Medications for Angina
- Nitrates: a vasodilator that reduces preload and afterload— commonly nitroglycerin. It is given at most three times every five minutes. It is delivered sublingually via spray or transdermally via patch. Nitroglycerin is photosensitive (place them in an amber container) and expire within six months.
- Beta-Blockers (-olols) (produces wheezing; given in caution to patients with COPD and asthma)
- Calcium Channel Blockers (-dipines, Verapamil, Diltiazem) (produces edema)
- Antiplatelets inhibit the aggregation of platelets. This is primarily aspirin, but can also be clopidogrel (Plavix) or dipyrimadole. Because of its nature, monitor the patient for bleeding.
- Anticoagulants as discussed earlier. Bleeding is also managed.
- Analgesics are used due to the pain experienced by the client. In myocardial infarction, morphine is used.
Myocardial Infarction
The death of the myocardial layer of the heart, most commonly caused by coronary artery disease. This is known as a heart attack.
- Risk Factors: non-modifiables such as race, age, gender; and modifiables (mn.

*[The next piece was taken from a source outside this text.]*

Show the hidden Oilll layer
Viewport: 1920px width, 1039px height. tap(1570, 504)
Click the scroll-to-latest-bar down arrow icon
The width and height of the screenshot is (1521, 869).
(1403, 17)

SAHOD) smoking, (a) high chlosterol, hypertension, obesity, diabetes mellitus
- Dyslipidemia is an abnormal level of lipids in the blood. Normally, total cholesterol should remain under 200 mg/dL, triglycerides should remain under 150 mg/dL, and LDLs should remain under 100 mg/dL. HDLs, the “good cholesterol”, should be above 40 mg/dL.
- Clinical Manifestations: the main manifestation is crushing, substernal pain that may radiate to the jaw, neck, or left arm, which cannot be relieved by rest or nitroglycerin. Impaired perfusion results in cold, clammy skin; anxiety and a sense of impending doom; restlessness; and diaphoresis.
- Diagnostic Examination:
- ECG: an ST Elevation in an ECG reading is characteristic of myocardial infarction. Prior to injury, ischemia produces T-wave inversion and after injury, necrosis produces abnormal Q waves.
- Blood Tests: Troponin T, I (MI-specific), CKMB, Myoglobin (earliest), and Lactate Dehydrogenase (LDH; late to appear).
4. Management: the MONA mnemonic (Morphine, Oxygen, Nitroglycerin, Aspirin) is apparently outdated, with only aspirin as remaining relevant and clearly beneficial for treatment. Aspirin is part of the reperfusion therapy necessary for recovering homeostasis in the coronary arteries. These include thrombolytics such as streptokinase. As usual, monitor for bleeding when using medications that reduce the clotting ability of the blood. - If using morphine, Naloxone (Narcan) should be prepared in case of oversedation. - The nurse assists in percutaneous transluminal coronary angioplasty (PTCA), where a balloon or stent opens up an occluded blood vessel and coronary artery bypass graft (CABG) surgery where an extra blood vessel (either saphenous vein, internal mammary artery, or radial artery) is used to bypass the occluded artery
Patient Teaching
Preoperatively, teach the client about the importance of avoiding vigorous coughing, performing leg exercises (embolus prophylaxis), and exercising incentive spirometry to maintain lung function. Postoperatively, monitor the client for signs of infection.
- Complications:
- Cardiogenic shock
- Arrhythmia: ventricular tachycardia, ventricular fibrillation— treated with defibrillation, except for ventricular tachycardia with pulse.